I do hope that you give some of his other novels a try. Descent into Hell is probably his best, and The Place of the Lion is my favorite. But a fair warning: in all of them, you will probably be frustrated by the flatness of his characters, because they continue to be subordinate to the great forces they serve. I’d love to hear more of what you have to say if you read more.

~ Admonit

12 November 2007

How do I know I'm not lonely?

This morning in philosophy class, we listened to “Eleanor Rigby” by the Beatles and discussed the worldview that is presented in that song -- one of existential loneliness that posits the impossibility of meaningful interpersonal relationships. Now, it is possible to argue (and some members of the class did suggest) that the Beatles were actually teaching that there is a solution to loneliness, or that the song insists that no one needs to be lonely, or that people are created as social beings and only live meaningless lives when they are all alone -- that “love is all you need” and so on.

But a tangential conversation developed.
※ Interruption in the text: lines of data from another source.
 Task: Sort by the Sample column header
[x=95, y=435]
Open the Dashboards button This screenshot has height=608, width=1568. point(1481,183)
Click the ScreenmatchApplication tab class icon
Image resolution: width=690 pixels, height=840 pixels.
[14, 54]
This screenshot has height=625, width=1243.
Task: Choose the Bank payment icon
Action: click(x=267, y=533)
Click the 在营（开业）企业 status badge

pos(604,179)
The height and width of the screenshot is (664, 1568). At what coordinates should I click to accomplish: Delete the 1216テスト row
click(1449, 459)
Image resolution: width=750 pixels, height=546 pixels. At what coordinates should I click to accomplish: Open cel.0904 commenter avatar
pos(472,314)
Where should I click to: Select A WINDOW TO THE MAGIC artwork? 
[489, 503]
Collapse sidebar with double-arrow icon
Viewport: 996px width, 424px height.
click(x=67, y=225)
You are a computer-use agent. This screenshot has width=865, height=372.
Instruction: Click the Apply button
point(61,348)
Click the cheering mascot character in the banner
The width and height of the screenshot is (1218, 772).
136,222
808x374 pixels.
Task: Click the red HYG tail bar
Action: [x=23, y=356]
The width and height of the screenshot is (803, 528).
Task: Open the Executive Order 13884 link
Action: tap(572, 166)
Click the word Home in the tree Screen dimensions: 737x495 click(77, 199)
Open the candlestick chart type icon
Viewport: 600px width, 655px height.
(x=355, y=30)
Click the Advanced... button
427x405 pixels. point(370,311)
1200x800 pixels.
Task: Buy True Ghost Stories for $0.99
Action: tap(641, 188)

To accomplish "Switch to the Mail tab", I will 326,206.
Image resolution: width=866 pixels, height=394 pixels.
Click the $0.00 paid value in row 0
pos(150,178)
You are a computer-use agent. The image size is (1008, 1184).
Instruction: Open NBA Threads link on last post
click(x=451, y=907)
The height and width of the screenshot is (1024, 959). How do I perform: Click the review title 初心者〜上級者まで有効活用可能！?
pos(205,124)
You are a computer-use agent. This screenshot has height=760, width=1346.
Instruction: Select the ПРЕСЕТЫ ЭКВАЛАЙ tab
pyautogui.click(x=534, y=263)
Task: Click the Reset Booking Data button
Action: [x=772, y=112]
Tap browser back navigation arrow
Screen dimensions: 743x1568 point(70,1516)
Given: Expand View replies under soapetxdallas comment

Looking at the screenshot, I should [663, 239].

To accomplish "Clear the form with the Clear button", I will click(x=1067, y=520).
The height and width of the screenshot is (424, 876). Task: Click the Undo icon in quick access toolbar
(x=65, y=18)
We discussed the proposition that each person is totally and completely isolated in his or her consciousness, inaccessible to anyone else. I referred to the following passage from Charles Dickens’ Tale of Two Cities:
A Wonderful fact to reflect upon, that every human creature is constituted to be that profound secret and mystery to every other. A solemn consideration, when I enter a great city by night, that every one of those darkly clustered houses encloses its own secret; that every room in every one of them encloses its own secret; that every beating heart in the hundreds of thousands of breasts there, is, in some of its imaginings, a secret to the heart nearest it! Something of the awfulness, even of Death itself, is referable to this. No more can I turn the leaves of this dear book that I loved, and vainly hope in time to read it all. No more can I look into the depths of this unfathomable water, wherein, as momentary lights glanced into it, I have had glimpses of buried treasure and other things submerged. It was appointed that the book should shut with a spring, for ever and for ever, when I had read but a page. It was appointed that the water should be locked in an eternal frost, when the light was playing on its surface, and I stood in ignorance on the shore. My friend is dead, my neighbour is dead, my love, the darling of my soul, is dead; it is the inexorable consolidation and perpetuation of the secret that was always in that individuality, and which I shall carry in mine to my life's end. In any of the burial-places of this city through which I pass, is there a sleeper more inscrutable than its busy inhabitants are, in their innermost personality, to me, or than I am to them?
Some ladies in the class insisted that they know for a fact that not everyone needs to be lonely, and not everyone is isolated. To prove this fact, they cited personal experience, in which they had enjoyed personal connection with one another in which “the masks came off” and they were able to be perfectly honest with their friends, sharing everything and feeling totally connected. So then we had to ask what proof they had that such experiences were real and not subjective, deceptive, emotional realities. “Z” suggested that we could apply sensors to the subject’s head and measure her responses to various human interactions, thus proving a real physiological response to the honesty of friendship. But then, how do we know that the biochemical counterparts to emotional realities are any more “real” in an objective sense? Then “hmmm” asked the very good question: Why should emotional or experiential claims be subject to “objective” scientific [evidentialist] tests to prove their validity? So I am converting that question in this week’s post questions:
How do we know that someone’s subjective experience is a true reflection of reality? and By what means can we verify truth-claims that are based on personal experience or emotional states?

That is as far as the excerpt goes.